10     it out, he did carry out the order.  So in that particular context, even

11     though it was November 1992, I take it that, you know, that is the way

12     that this process was supposed to work, with ultimately the

13     Commander-in-Chief of the armed forces, you, making the final call and

14     the military personnel, whether they agreed with it or not, following

15     your order.

16        Q.   Thank you.  But the fact remains, and if necessary we're going to

17     show a document tomorrow, the fact remains that the civilians did leave

18     and that an armed force stayed behind, an armed force from this village.

19     Can we see that?

20        A.   Again, I don't know whether that did or did not occur.  I'm just

21     not familiar with that particular area.  If you say that that is the

22     case, I -- I will believe you in the sense that the civilians were

23     evacuated.  That is something that obviously can be verified.  So, again

24     I don't know the details specifically, but it says what it says.

25        Q.   Thank you.  Tomorrow we're going to show another document as

Page 27645

 1     well, and then perhaps we can move on to directive 4, which has to do

 2     with these events.  Thank you very much.

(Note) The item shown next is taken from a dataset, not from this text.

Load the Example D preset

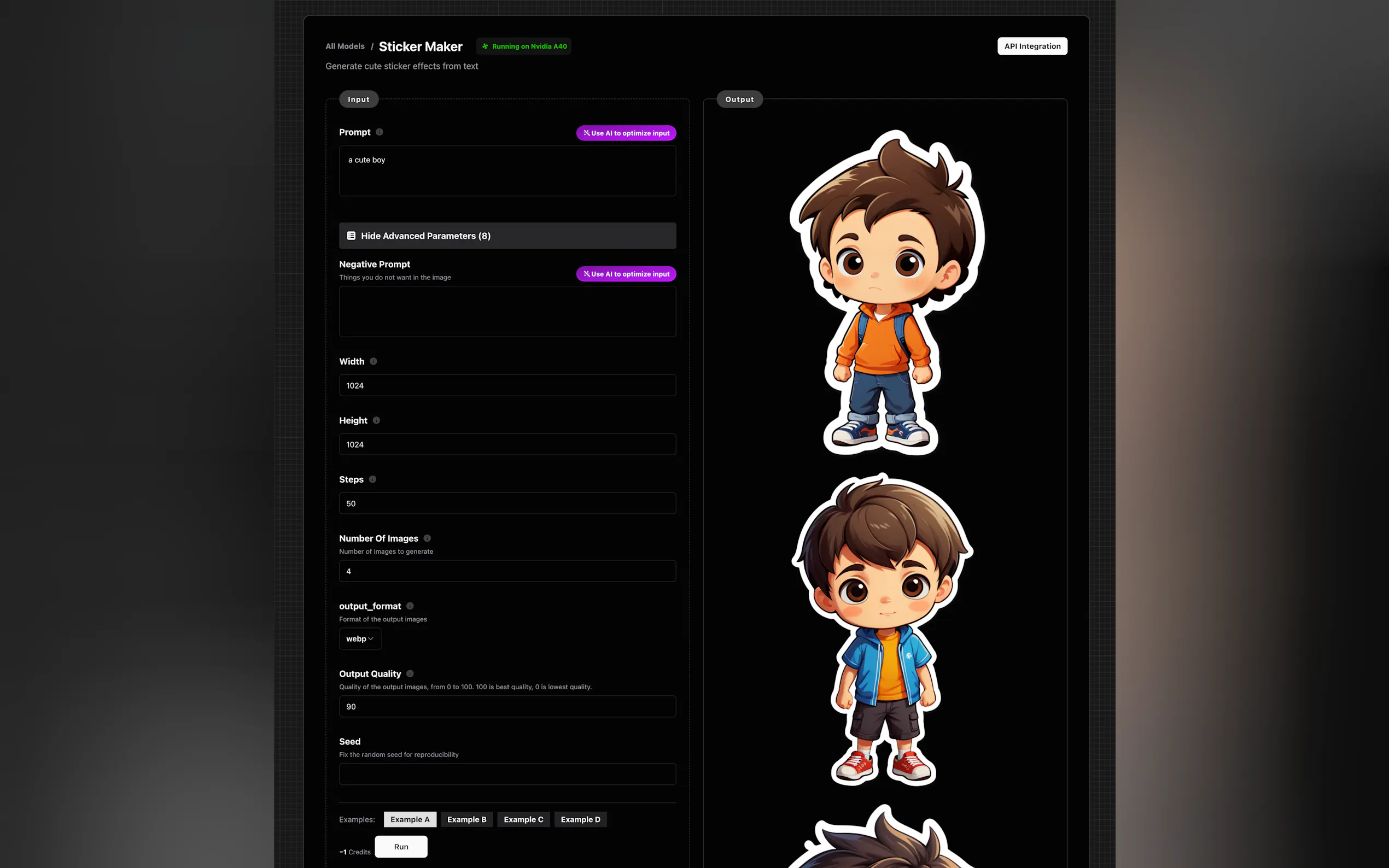click(x=580, y=819)
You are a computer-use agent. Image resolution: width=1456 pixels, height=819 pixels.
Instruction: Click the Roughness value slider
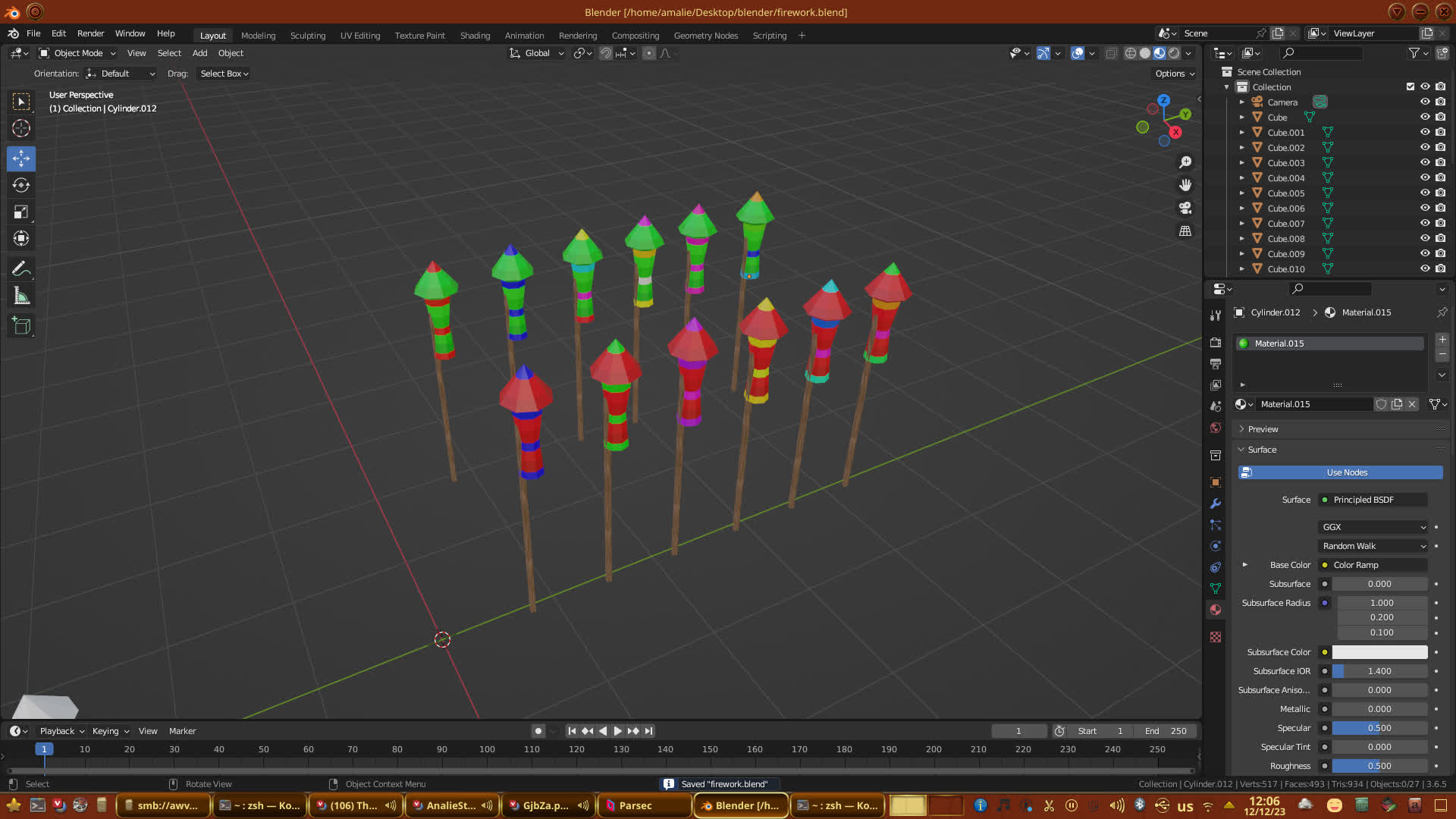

 3             THE ACCUSED: [Interpretation] I think that it's time now, isn't

 4     it, Excellencies?

 5             JUDGE KWON:  Yes, correct.  We'll rise for today and resume

 6     tomorrow at 9.00.

 7                           --- Whereupon the hearing adjourned at 2.59 p.m.,

 8                            to be reconvened on Thursday, the 19th day

 9                           of April, 2012, at 9.00 a.m.